If I try to use IBM AFS's backup command to backup one of the OpenAFS 
file servers from the IBM AFS file server, I get this:

...
        root.projects.backup (536870929)
        rs_aix51.usr.afsws.backup (536870926)
        rs_aix51.usr.backup (536870923)
        rs_aix51.backup (536870920)
        root.cell.backup (536870917)
        root.afs.backup (536870914)
backup: waiting for job termination
Starting dump
backup: Task 3001: Dump (anu.weekly.full)

...but then the butc process for port 3 seg. faults and dies on the 
OpenAFS file server that was the target of the "backup dump" operation.

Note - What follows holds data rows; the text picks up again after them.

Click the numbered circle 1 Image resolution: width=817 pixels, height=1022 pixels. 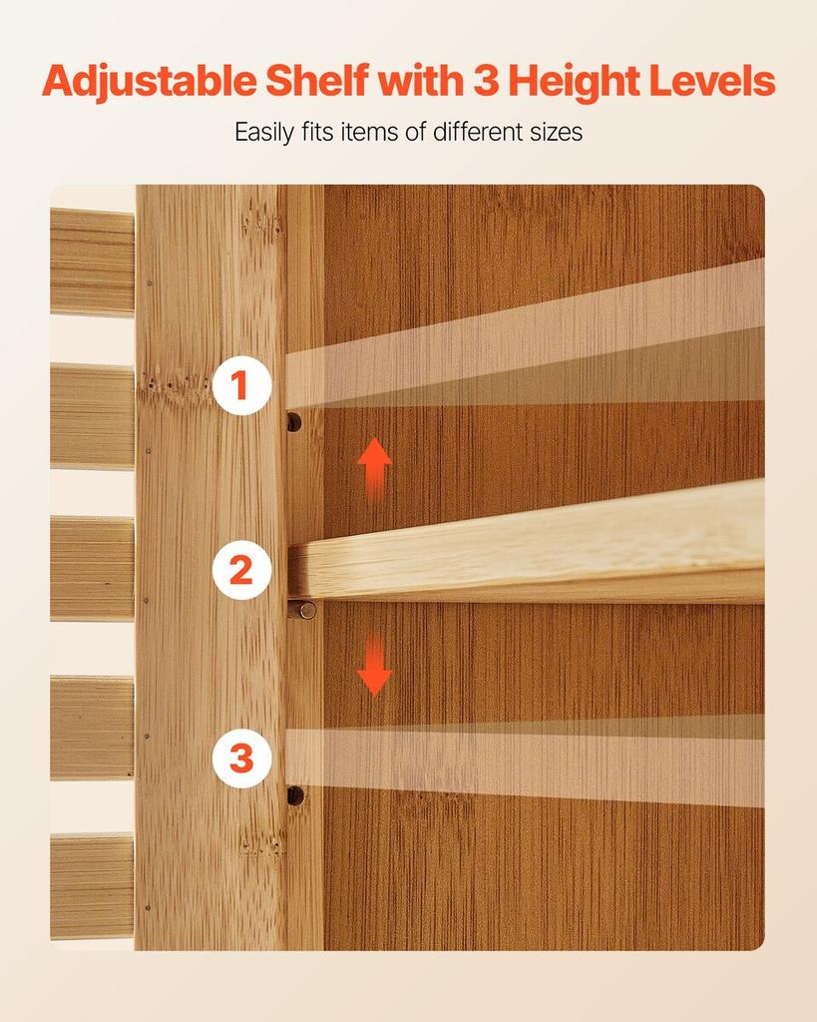point(241,385)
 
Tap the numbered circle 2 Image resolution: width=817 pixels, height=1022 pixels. point(241,570)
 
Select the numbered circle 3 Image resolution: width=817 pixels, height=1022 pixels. point(241,759)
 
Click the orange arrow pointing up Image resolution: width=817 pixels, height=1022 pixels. point(375,469)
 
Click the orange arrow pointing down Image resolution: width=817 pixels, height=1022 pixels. point(375,665)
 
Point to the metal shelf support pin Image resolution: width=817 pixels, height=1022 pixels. point(303,610)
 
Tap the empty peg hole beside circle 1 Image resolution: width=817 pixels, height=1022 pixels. point(294,422)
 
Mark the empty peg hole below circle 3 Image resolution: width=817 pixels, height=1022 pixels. point(295,795)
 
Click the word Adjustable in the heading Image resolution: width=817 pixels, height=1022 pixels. point(150,82)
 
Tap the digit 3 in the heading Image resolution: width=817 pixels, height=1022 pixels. point(486,81)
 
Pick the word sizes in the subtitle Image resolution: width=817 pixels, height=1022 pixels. point(556,133)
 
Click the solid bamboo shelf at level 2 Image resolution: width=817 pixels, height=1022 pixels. point(527,541)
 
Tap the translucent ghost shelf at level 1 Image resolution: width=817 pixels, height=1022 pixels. point(525,334)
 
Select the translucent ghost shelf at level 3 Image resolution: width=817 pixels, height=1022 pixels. point(525,761)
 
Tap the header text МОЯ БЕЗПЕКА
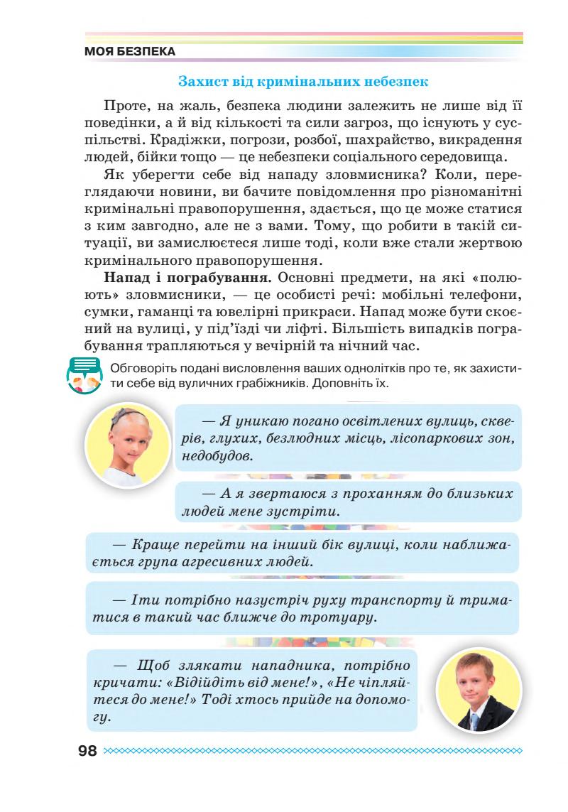130,52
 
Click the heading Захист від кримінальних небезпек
303,81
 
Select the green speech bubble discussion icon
87,375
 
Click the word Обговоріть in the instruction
141,367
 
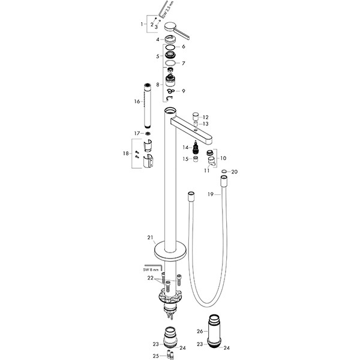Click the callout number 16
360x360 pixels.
coord(137,101)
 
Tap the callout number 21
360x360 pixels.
coord(150,238)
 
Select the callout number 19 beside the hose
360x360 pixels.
coord(211,194)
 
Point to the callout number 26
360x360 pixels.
coord(200,331)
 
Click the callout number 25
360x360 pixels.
coord(155,356)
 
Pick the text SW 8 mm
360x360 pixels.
coord(151,270)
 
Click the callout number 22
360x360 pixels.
coord(151,278)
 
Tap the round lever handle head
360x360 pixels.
coord(170,26)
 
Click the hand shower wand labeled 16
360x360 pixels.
coord(147,106)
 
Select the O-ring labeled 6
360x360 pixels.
coord(170,47)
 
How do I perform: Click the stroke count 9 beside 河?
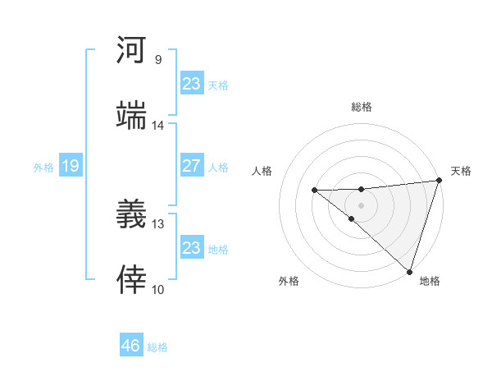click(x=158, y=60)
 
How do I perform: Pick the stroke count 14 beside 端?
click(x=158, y=126)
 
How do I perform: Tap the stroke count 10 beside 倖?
click(x=158, y=289)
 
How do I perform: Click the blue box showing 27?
click(x=191, y=166)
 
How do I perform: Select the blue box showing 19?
click(x=70, y=167)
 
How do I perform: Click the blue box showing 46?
click(x=130, y=346)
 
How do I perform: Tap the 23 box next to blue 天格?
click(x=191, y=84)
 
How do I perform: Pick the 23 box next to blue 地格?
click(x=191, y=248)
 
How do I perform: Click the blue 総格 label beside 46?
click(x=157, y=347)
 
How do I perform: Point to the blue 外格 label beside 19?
click(x=43, y=168)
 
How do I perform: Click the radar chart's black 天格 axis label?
click(x=461, y=171)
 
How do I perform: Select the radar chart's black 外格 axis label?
click(x=289, y=281)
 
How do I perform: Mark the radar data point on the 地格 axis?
click(x=409, y=271)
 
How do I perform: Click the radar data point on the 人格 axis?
click(x=314, y=191)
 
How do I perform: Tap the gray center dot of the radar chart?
click(x=361, y=204)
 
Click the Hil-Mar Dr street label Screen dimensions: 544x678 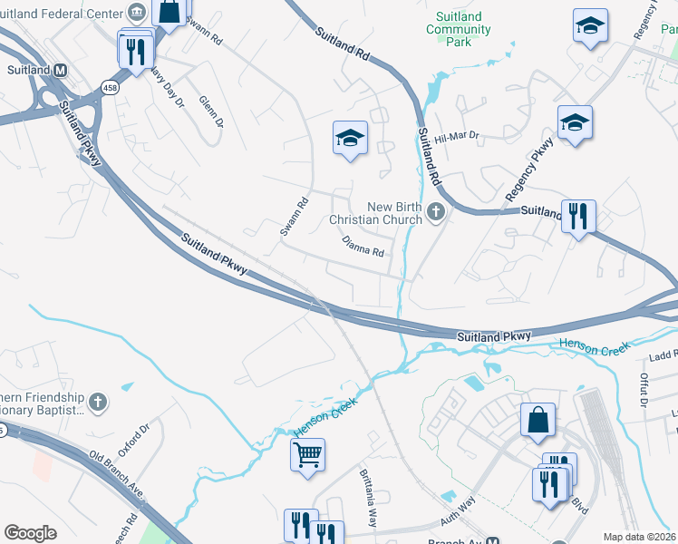(456, 137)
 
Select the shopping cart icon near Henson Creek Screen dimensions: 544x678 (308, 452)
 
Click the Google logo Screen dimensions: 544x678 (30, 533)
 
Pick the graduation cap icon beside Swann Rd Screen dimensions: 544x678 (350, 138)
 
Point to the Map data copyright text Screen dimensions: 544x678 (639, 537)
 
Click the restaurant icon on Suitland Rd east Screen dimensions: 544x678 (577, 216)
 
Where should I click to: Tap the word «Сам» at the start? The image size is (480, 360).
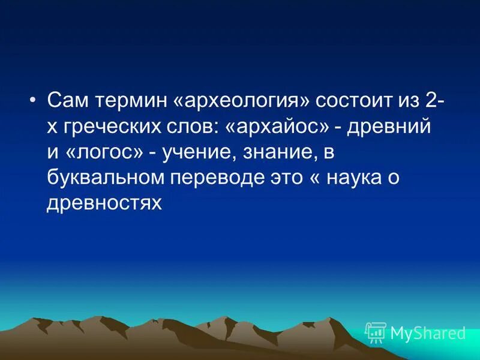click(67, 101)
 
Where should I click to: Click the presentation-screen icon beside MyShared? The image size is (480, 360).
click(376, 332)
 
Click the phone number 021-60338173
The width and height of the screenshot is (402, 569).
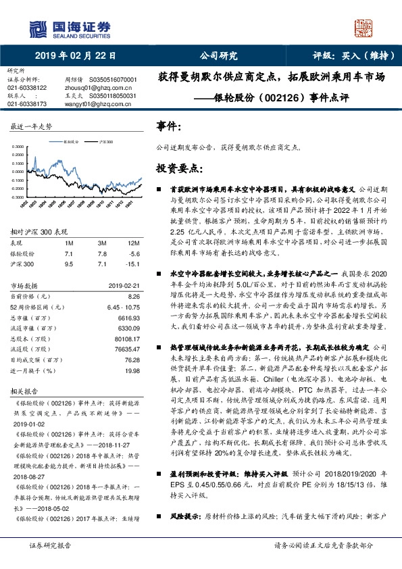[x=27, y=104]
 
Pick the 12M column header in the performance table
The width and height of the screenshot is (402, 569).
[x=133, y=242]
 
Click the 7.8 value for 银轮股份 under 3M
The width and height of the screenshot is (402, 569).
[x=102, y=253]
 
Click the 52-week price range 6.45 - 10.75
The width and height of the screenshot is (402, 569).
[x=124, y=306]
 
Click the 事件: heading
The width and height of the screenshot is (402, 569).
[x=168, y=126]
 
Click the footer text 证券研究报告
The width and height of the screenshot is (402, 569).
[x=50, y=545]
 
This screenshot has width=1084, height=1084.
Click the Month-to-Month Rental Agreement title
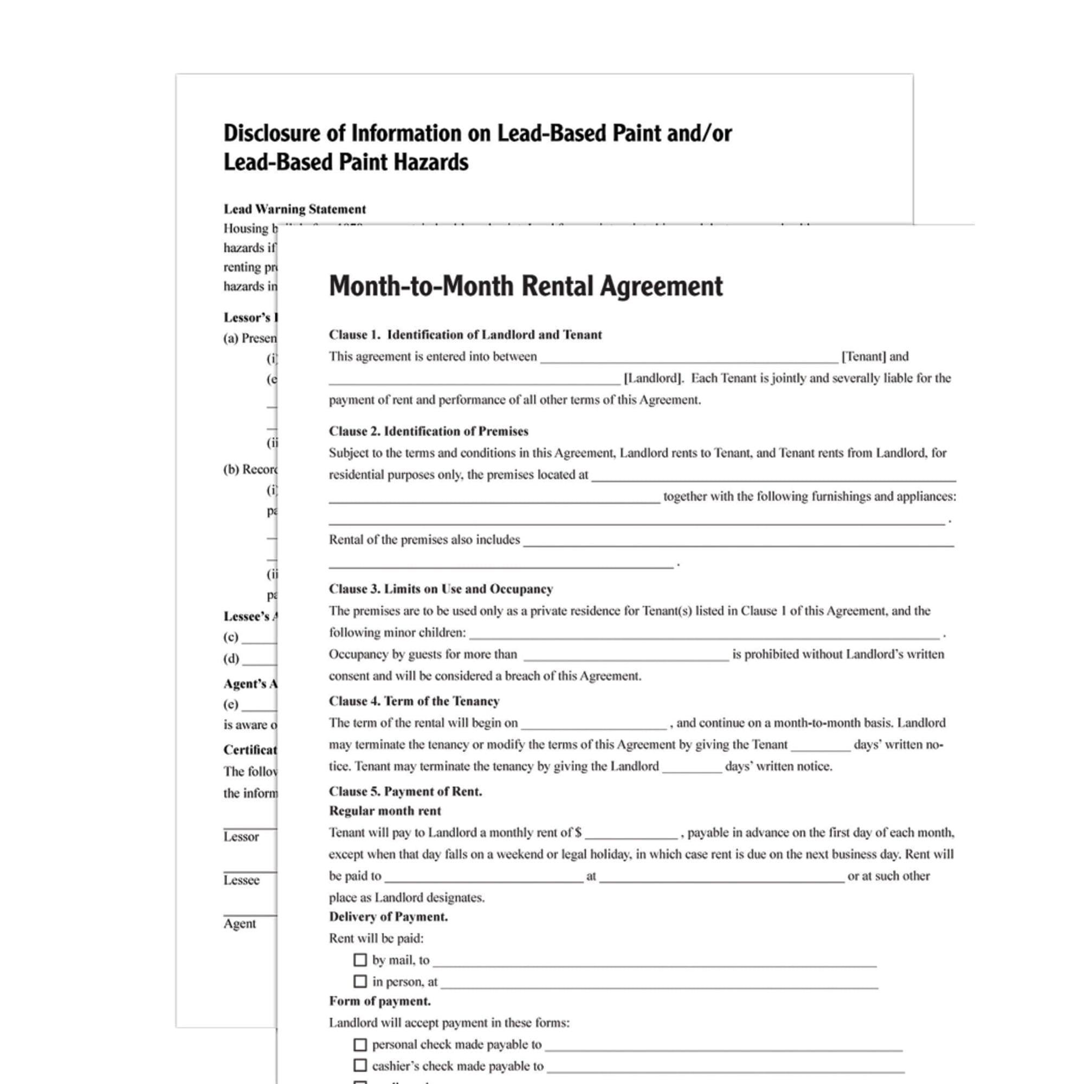[x=526, y=286]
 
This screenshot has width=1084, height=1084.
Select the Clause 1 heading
[x=465, y=335]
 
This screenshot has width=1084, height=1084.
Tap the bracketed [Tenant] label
[x=863, y=356]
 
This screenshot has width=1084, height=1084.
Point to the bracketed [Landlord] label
[x=654, y=378]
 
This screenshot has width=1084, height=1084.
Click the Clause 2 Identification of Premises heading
[x=429, y=431]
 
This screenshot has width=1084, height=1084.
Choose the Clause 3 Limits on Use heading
[x=441, y=589]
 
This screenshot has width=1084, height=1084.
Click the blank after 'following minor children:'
[x=704, y=634]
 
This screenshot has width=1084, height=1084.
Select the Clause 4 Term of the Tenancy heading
[x=414, y=701]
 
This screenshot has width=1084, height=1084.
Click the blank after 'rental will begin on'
[x=593, y=724]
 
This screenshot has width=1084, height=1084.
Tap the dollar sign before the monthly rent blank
[x=578, y=833]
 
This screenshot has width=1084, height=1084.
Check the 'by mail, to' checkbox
[x=360, y=960]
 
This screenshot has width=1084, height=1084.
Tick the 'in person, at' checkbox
[x=360, y=982]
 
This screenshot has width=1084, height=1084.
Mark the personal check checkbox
[x=360, y=1045]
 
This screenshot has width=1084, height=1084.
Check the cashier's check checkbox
[x=360, y=1065]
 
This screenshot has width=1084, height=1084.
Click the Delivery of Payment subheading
[x=388, y=917]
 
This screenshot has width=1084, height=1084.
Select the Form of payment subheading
[x=380, y=1001]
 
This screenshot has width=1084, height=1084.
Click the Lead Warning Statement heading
[x=294, y=209]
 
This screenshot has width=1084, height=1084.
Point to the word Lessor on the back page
[x=241, y=836]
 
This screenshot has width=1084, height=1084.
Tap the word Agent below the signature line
[x=240, y=924]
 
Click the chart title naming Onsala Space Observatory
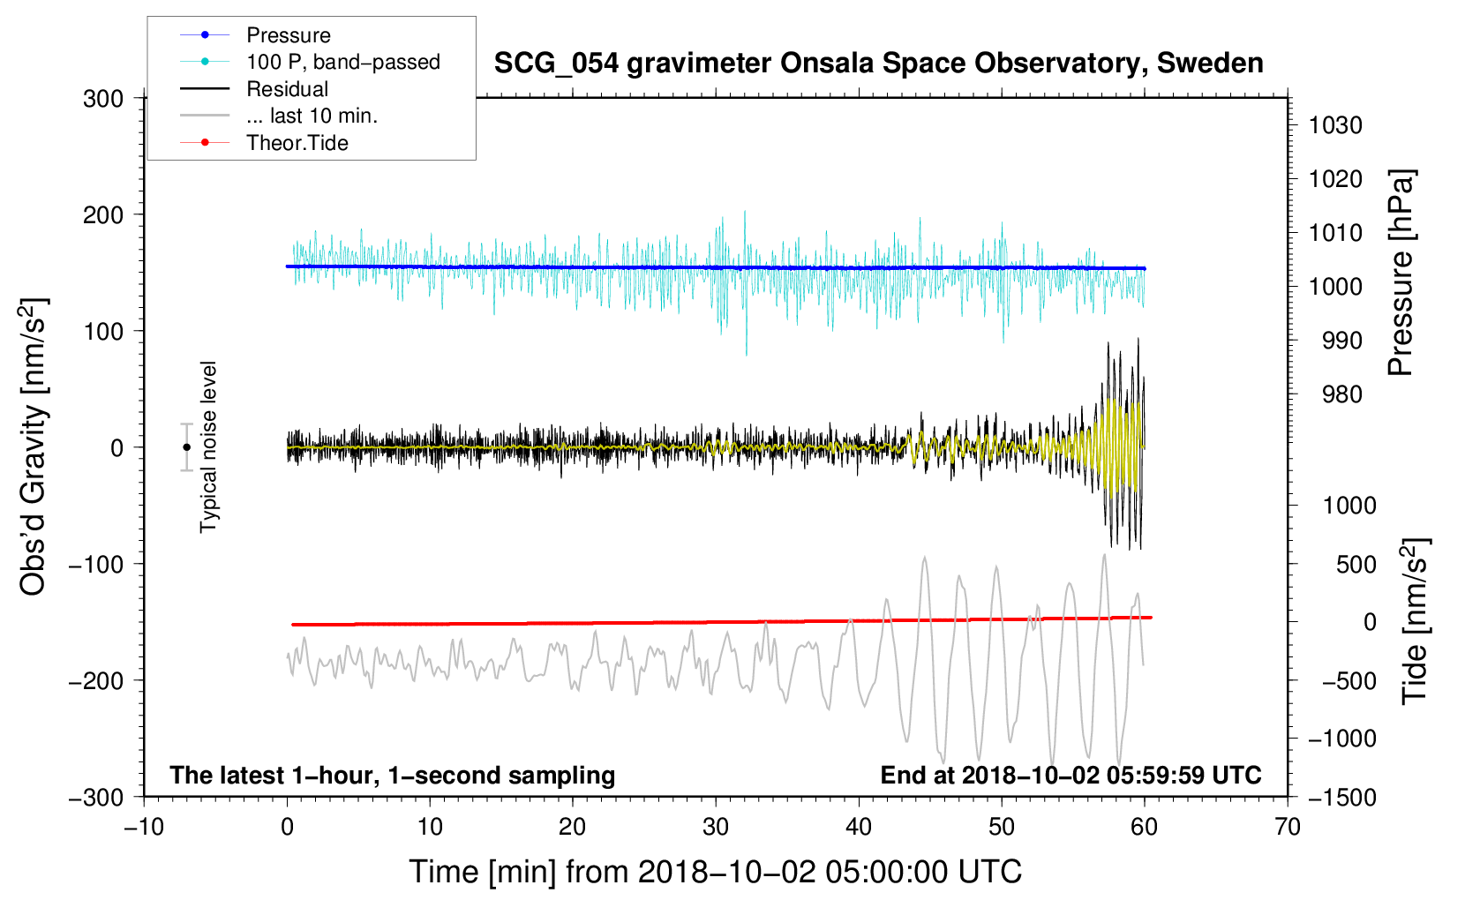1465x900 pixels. tap(878, 64)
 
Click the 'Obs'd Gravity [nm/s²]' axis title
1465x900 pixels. tap(33, 447)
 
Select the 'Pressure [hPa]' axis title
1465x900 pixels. tap(1401, 273)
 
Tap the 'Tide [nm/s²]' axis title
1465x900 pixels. tap(1416, 621)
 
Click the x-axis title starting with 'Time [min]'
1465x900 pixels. tap(716, 872)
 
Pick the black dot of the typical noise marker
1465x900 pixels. tap(186, 447)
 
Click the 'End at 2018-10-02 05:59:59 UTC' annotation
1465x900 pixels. tap(1071, 775)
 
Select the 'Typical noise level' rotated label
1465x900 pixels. tap(208, 447)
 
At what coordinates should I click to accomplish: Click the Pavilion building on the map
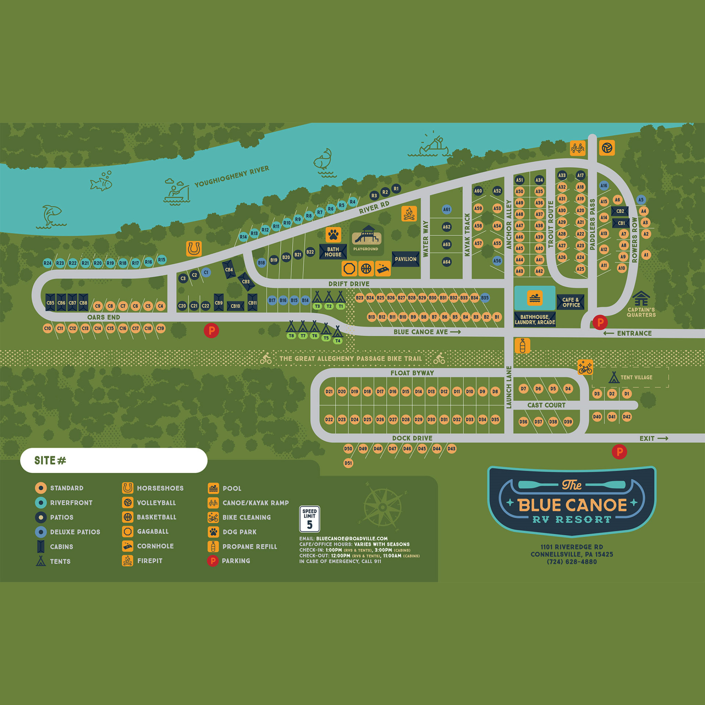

My question is, what the heck am I doing wrong?  Does anything see a 
problem with my configuration or have any idea why this stuff keeps seg. 
faulting?

About how I'm starting my butc's...  I've created a subdirectory under 
"/usr/afs/local" for each butc instance (example: 
"/usr/afs/local/butc0") and I start each one in their own subdirectory 
with this command: "nohup /usr/sbin/butc -port 0 -localauth &".  Of 
course, I put the appropriate port number after "-port".  Since they are 
all started in separate subdirectories, they each write to their own 
"nohup.out" file.  If there is a problem with using nohup with butc (I'm 
not aware of any), please let me know.

Additional Configuration Information:

My Saturday butc "CFG" file on each of the 2 OpenAFS file servers, for 
example, is called "CFG_afsbackup_sat" and looks like this (actually, 
all my "CFG" files look like this):

ASK NO
AUTOQUERY NO
FILE YES
NAME_CHECK NO

The "tapeconfig" from one of my file servers looks like this:

1.5T 0 /afsbackup/sun 0
1.5T 0 /afsbackup/mon 1
1.5T 0 /afsbackup/tue 2
1.5T 0 /afsbackup/wed 3
1.5T 0 /afsbackup/thu 4
1.5T 0 /afsbackup/fri 5
1.5T 0 /afsbackup/sat 6
1.5T 0 /afsbackup/sundb 20
1.5T 0 /afsbackup/mondb 21
1.5T 0 /afsbackup/tuedb 22
1.5T 0 /afsbackup/weddb 23
1.5T 0 /afsbackup/thudb 24
1.5T 0 /afsbackup/fridb 25
1.5T 0 /afsbackup/satdb 26

Ports 20-26 are for "backup savedb".  The one on other file server is 
pretty similar, but no "backup savedb" butc's and the ports are numbered 
10-16.  To "touch"'ed each on of the target files on both file servers, 
so they exist (0 bytes).

This is the output from "backup listhosts":

Tape hosts:
    Host anu, port offset 0
    Host anu, port offset 1
    Host anu, port offset 2
    Host anu, port offset 3
    Host anu, port offset 4
    Host anu, port offset 5
    Host anu, port offset 6
    Host anu, port offset 20
    Host anu, port offset 21
    Host anu, port offset 22
    Host anu, port offset 23
    Host anu, port offset 24
    Host anu, port offset 25
    Host anu, port offset 26
    Host calypso, port offset 10
    Host calypso, port offset 11
    Host calypso, port offset 12
    Host calypso, port offset 13
    Host calypso, port offset 14
    Host calypso, port offset 15
    Host calypso, port offset 16

This is the output from "backup listvolsets":

Volume set anu.weekly:
    Entry   1: server anu, partition /vicepa, volumes: .*\.backup

Volume set calypso.weekly:
    Entry   1: server calypso, partition /vicepa, volumes: .*\.backup

This is the output from "backup listdumps":

/full  expires in  7d
    /incr  expires in  7d

I'd thank you in advance, but I think I'll wait to see if anyone even 
read this novel, much less replies to it.

Beam Davis
Systems and Network Administrator
Transmeta Corporation
3990 Freedom Circle
Santa Clara, CA  95054

E-Mail:		beam@transmeta.com
Telephone:	(408) 919-3065
Home:		http://www.transmeta.com/

--- Where there's smoke there's fire, but where there's a vague fishy odor, it could be any number of things.